From his earliest years in his growing abilities to communicate, he started asking this question in his personal search to figure out where he fit into the scheme of things. By age 9 when he was able to use his assisted communication device he understood that his life was different, that his disabilities separated him out from other kids, and he wanted to learn and be of some contributing use to society.
One of the things he decided to do was write First Lady Laura Bush of then President George Bush. Somehow he had learned that she had a background in education, and he decided to go straight to the top to ask for help and advice. We sent his letter off to the White House, and a couple of weeks later much to our astonished surprise we received a call from Mrs. Bush’s secretary. Laura Bush had received his letter, wanted to acknowledge it, and let my son know that she shared his concerns about good education for the disabled, most specifically in my son’s situation, the deaf-blind. A few days later a personal letter and White House souvenirs arrived. I don’t get into politics, ever, but regardless of any opinions I may or may not have had about the Bush presidency, my estimation for Mrs. Bush shot through the roof.
Her response gave my son a gift he carries with him to this day, and that is a sense of purpose that his life, his energy, his effort might have an impact on other lives for good. He wants to see disabled, special needs and challenged children everywhere receive good, positive education from trained and dedicated professionals. He decided he wanted to show with his own life that disabled people can become highly contributing members of society. With the publication of his first book, he has accomplished this goal.
My sons’ disease is particularly difficult, and there are many children around the world who share this disease. Often the parents are left devastated and heartbroken, with good reason. But the children more often are not depressed about their condition, if able to express themselves they may tell you that they love life, and they want a place within this world. It has been an amazing thing to witness now for a long time. Amazing yes, and inspiring.
I have a good friend in another country who has two children with this disease. I heard him speak briefly one time at a conference, and I was empowered by his words. He explained that when his children were born and diagnosed, his wife and he wondered what it meant to their lives. They decided that God had given them a mission, to give their kids the best lives they possibly could for however long they might last, and to give them a sense of purpose to their lives.
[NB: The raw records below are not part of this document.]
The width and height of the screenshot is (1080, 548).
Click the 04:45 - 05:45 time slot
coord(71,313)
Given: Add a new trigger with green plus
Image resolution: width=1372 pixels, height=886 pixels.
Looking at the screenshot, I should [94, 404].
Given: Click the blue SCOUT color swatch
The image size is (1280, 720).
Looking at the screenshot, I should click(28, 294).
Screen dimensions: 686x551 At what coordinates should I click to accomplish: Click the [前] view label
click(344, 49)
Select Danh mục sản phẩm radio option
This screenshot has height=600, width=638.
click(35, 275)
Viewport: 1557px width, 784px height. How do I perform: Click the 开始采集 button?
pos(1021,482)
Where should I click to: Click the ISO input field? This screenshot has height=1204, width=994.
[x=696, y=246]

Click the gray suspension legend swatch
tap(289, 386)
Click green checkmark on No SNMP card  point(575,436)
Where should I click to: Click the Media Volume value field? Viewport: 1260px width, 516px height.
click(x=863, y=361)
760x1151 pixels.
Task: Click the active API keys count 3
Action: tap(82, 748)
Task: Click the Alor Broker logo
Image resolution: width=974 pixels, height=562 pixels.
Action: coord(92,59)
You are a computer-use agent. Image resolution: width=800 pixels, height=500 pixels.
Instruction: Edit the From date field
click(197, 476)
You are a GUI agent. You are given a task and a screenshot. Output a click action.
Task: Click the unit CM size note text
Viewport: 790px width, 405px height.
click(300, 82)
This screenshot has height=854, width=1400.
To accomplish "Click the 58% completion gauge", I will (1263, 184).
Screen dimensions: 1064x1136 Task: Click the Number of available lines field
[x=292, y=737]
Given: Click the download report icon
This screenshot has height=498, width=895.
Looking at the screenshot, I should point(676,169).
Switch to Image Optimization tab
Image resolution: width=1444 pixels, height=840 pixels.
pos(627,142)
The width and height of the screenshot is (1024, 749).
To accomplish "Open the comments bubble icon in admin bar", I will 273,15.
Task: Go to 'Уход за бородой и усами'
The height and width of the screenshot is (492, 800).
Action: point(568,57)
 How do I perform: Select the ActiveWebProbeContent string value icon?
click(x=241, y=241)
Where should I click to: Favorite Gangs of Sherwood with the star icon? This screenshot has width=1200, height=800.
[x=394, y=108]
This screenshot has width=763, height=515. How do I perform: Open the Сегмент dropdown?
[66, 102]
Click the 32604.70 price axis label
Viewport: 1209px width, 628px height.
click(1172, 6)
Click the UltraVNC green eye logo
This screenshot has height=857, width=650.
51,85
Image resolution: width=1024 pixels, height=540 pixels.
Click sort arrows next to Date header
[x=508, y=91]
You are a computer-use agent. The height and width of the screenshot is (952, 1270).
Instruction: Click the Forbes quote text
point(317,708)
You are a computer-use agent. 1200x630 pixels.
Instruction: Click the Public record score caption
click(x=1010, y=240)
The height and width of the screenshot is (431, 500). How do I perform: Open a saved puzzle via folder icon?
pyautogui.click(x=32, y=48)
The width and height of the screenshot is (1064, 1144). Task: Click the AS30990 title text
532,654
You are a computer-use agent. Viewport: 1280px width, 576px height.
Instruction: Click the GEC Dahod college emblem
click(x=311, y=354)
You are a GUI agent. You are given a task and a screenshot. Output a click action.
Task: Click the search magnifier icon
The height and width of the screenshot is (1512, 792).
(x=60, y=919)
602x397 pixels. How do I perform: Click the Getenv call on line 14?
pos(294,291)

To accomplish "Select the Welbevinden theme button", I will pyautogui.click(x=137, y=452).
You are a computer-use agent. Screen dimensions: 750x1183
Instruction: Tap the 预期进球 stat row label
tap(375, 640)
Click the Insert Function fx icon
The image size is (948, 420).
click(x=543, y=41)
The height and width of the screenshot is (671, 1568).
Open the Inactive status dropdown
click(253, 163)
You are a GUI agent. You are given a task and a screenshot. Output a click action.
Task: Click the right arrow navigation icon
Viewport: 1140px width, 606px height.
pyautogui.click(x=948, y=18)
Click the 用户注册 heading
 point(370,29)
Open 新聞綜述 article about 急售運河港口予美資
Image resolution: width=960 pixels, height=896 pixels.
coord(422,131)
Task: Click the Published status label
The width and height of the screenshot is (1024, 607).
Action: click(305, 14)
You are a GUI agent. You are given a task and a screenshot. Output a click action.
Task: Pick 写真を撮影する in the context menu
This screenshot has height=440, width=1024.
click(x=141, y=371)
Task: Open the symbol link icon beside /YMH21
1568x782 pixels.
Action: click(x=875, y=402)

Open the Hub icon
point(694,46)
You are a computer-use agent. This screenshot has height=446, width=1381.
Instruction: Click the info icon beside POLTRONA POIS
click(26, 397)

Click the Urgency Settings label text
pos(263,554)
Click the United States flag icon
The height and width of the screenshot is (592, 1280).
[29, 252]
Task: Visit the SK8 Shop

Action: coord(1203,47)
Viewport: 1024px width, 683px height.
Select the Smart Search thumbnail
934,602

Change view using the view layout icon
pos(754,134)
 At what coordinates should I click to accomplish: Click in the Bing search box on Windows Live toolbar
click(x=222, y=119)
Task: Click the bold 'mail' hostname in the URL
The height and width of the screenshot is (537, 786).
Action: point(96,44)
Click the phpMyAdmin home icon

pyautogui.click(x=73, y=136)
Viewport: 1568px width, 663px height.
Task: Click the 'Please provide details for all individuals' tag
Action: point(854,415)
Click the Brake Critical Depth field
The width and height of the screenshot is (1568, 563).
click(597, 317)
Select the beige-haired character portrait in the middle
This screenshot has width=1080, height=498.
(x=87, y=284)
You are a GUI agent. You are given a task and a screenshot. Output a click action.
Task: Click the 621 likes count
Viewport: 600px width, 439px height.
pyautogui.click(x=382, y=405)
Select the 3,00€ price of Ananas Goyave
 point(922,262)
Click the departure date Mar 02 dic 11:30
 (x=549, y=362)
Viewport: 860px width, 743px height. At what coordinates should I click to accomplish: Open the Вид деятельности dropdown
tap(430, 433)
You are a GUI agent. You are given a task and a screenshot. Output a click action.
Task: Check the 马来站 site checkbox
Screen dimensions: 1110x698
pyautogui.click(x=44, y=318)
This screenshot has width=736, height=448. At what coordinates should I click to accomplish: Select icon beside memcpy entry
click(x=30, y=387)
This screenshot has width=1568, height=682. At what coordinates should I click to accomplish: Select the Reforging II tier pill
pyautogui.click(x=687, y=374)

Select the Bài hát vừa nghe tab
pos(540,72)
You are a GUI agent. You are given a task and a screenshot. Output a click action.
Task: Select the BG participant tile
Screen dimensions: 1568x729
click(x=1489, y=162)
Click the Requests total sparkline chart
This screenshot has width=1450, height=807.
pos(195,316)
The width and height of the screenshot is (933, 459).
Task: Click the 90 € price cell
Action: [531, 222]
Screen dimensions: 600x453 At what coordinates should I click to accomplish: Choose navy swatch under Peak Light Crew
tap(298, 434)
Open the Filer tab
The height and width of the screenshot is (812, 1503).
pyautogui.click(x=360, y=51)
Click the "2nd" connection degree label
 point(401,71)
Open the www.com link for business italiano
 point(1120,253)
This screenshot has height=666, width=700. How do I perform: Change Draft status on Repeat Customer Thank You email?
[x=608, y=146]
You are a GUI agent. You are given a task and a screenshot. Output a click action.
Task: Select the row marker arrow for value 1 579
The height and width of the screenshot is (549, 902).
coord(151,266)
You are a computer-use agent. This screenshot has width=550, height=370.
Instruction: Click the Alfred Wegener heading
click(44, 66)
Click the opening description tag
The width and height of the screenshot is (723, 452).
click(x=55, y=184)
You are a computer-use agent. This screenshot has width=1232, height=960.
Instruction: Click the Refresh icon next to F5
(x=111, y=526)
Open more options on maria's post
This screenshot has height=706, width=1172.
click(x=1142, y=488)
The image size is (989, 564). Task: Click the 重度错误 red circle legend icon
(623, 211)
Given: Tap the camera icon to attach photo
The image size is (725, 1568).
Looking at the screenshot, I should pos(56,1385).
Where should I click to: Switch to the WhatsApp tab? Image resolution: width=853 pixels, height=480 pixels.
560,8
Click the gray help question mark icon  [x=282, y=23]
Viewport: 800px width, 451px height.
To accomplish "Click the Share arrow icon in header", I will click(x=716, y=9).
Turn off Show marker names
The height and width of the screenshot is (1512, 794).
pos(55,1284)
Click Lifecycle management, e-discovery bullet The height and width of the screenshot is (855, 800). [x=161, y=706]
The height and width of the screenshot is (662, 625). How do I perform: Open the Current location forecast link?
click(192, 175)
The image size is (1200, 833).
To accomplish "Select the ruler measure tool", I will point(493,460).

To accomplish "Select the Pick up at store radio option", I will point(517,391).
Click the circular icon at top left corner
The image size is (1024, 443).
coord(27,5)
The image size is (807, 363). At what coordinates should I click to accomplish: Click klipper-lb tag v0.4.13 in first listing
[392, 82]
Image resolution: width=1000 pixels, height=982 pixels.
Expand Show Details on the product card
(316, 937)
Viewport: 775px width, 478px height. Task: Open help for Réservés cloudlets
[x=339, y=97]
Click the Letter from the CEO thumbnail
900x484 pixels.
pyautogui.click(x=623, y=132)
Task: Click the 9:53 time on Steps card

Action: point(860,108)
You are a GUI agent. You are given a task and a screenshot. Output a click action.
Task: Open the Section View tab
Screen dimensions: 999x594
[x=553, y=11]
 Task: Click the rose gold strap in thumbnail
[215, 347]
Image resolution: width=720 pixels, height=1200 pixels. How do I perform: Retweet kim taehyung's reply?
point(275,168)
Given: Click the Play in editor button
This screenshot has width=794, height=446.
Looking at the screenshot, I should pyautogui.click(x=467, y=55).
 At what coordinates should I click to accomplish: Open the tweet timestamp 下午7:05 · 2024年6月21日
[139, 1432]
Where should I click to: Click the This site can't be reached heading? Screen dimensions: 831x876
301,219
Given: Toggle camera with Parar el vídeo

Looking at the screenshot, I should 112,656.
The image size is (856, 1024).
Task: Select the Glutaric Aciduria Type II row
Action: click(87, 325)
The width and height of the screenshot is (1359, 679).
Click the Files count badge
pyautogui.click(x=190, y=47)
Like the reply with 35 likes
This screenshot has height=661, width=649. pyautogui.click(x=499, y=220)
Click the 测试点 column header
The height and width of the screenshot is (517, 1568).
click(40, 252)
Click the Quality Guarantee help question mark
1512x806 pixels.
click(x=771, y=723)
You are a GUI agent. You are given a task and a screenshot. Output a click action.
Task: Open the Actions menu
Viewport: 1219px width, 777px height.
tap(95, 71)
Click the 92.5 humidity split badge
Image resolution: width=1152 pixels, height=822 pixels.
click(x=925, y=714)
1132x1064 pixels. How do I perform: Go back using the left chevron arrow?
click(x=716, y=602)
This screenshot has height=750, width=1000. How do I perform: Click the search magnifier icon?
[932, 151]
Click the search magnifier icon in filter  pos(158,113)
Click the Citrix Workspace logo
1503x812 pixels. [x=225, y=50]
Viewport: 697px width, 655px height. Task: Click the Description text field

Then he said, “We knew that if we could do that, if we could give them the best life possible, we knew we would have the best life possible, and all of us would know our purpose.”
It is not always easy to find purpose in terribly difficult situations. I would never fault anyone for struggling with this question, ever. There are some questions that will never be answered, in this life. There are problems for which there are no solutions, at present. There are challenges that are hauntingly lonely, and unexplainable. In the scope of the whole human experience, probably most of humanity can relate to this on one level or another.
I encourage people though to ask those unanswerable questions, to give voice to those feelings that seem to defy our comprehension. Perhaps it’s a lot like the early explorers who wondered what was beyond the edge of the horizon, it is those questions and that desire to understand and become that lead us, any of us, to the fulfillment of finding purpose.